[Data excerpts]
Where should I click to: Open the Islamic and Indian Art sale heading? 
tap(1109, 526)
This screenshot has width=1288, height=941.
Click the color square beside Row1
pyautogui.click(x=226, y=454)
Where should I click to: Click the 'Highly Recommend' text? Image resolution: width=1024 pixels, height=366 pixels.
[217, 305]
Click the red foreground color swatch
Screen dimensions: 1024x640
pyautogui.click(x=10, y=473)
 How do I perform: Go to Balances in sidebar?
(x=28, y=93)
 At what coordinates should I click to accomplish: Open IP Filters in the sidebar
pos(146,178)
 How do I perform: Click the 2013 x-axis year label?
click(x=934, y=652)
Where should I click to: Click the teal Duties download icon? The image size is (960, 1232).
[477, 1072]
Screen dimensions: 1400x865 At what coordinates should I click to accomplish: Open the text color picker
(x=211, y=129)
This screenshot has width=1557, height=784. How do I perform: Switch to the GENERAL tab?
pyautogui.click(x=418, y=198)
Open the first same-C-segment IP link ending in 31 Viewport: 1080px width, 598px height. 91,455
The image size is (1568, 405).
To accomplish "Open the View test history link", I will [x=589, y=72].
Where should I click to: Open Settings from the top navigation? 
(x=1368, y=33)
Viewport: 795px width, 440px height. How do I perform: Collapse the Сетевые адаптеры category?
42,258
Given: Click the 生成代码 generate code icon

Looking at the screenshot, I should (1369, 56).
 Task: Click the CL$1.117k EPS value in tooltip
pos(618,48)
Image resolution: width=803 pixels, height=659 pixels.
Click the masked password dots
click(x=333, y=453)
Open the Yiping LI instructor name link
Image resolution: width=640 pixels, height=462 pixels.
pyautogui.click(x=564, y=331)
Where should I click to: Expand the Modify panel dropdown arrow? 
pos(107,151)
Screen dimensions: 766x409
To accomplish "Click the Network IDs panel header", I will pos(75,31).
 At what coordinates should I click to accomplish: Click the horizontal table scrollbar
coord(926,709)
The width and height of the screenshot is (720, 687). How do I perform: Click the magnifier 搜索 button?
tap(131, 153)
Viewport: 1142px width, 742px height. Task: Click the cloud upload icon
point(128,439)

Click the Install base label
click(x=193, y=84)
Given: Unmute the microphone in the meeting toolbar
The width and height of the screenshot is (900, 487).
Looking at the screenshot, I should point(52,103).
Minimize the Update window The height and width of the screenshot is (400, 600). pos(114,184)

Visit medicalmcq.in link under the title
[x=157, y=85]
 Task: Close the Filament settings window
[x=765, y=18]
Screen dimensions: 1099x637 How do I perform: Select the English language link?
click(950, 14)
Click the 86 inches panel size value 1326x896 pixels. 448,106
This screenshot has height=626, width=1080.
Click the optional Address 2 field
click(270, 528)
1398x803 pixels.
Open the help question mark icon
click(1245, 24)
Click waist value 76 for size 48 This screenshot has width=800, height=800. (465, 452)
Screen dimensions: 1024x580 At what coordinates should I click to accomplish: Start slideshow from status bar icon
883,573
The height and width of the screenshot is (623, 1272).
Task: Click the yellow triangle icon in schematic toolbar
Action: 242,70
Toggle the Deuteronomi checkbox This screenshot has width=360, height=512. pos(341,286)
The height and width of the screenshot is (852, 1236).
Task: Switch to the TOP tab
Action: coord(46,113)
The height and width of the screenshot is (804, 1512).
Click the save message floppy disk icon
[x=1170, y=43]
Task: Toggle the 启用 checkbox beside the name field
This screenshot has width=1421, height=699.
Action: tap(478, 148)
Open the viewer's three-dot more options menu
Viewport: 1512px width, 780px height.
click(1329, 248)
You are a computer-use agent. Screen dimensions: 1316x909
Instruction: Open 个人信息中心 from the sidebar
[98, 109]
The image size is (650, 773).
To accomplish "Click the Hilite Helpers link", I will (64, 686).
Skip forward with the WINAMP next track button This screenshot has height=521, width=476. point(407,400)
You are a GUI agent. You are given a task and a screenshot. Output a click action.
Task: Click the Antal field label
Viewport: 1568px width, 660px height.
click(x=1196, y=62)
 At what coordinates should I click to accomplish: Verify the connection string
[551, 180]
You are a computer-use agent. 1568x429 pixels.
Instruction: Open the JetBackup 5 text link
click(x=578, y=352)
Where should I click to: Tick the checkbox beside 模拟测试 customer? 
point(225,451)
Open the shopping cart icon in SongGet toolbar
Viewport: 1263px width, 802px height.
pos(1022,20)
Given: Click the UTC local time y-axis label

What you are asked to do:
From the records above, print only the lines between the one holding "How do I perform: Go to Balances in sidebar?" and the one holding "Screen dimensions: 766x409", inclusive, exactly as they stand.

Written response:
 How do I perform: Go to Balances in sidebar?
(x=28, y=93)
 At what coordinates should I click to accomplish: Open IP Filters in the sidebar
pos(146,178)
 How do I perform: Click the 2013 x-axis year label?
click(x=934, y=652)
Where should I click to: Click the teal Duties download icon? The image size is (960, 1232).
[477, 1072]
Screen dimensions: 1400x865 At what coordinates should I click to accomplish: Open the text color picker
(x=211, y=129)
This screenshot has width=1557, height=784. How do I perform: Switch to the GENERAL tab?
pyautogui.click(x=418, y=198)
Open the first same-C-segment IP link ending in 31 Viewport: 1080px width, 598px height. 91,455
The image size is (1568, 405).
To accomplish "Open the View test history link", I will [x=589, y=72].
Where should I click to: Open Settings from the top navigation? 
(x=1368, y=33)
Viewport: 795px width, 440px height. How do I perform: Collapse the Сетевые адаптеры category?
42,258
Given: Click the 生成代码 generate code icon

Looking at the screenshot, I should (1369, 56).
 Task: Click the CL$1.117k EPS value in tooltip
pos(618,48)
Image resolution: width=803 pixels, height=659 pixels.
Click the masked password dots
click(x=333, y=453)
Open the Yiping LI instructor name link
Image resolution: width=640 pixels, height=462 pixels.
pyautogui.click(x=564, y=331)
Where should I click to: Expand the Modify panel dropdown arrow? 
pos(107,151)
Screen dimensions: 766x409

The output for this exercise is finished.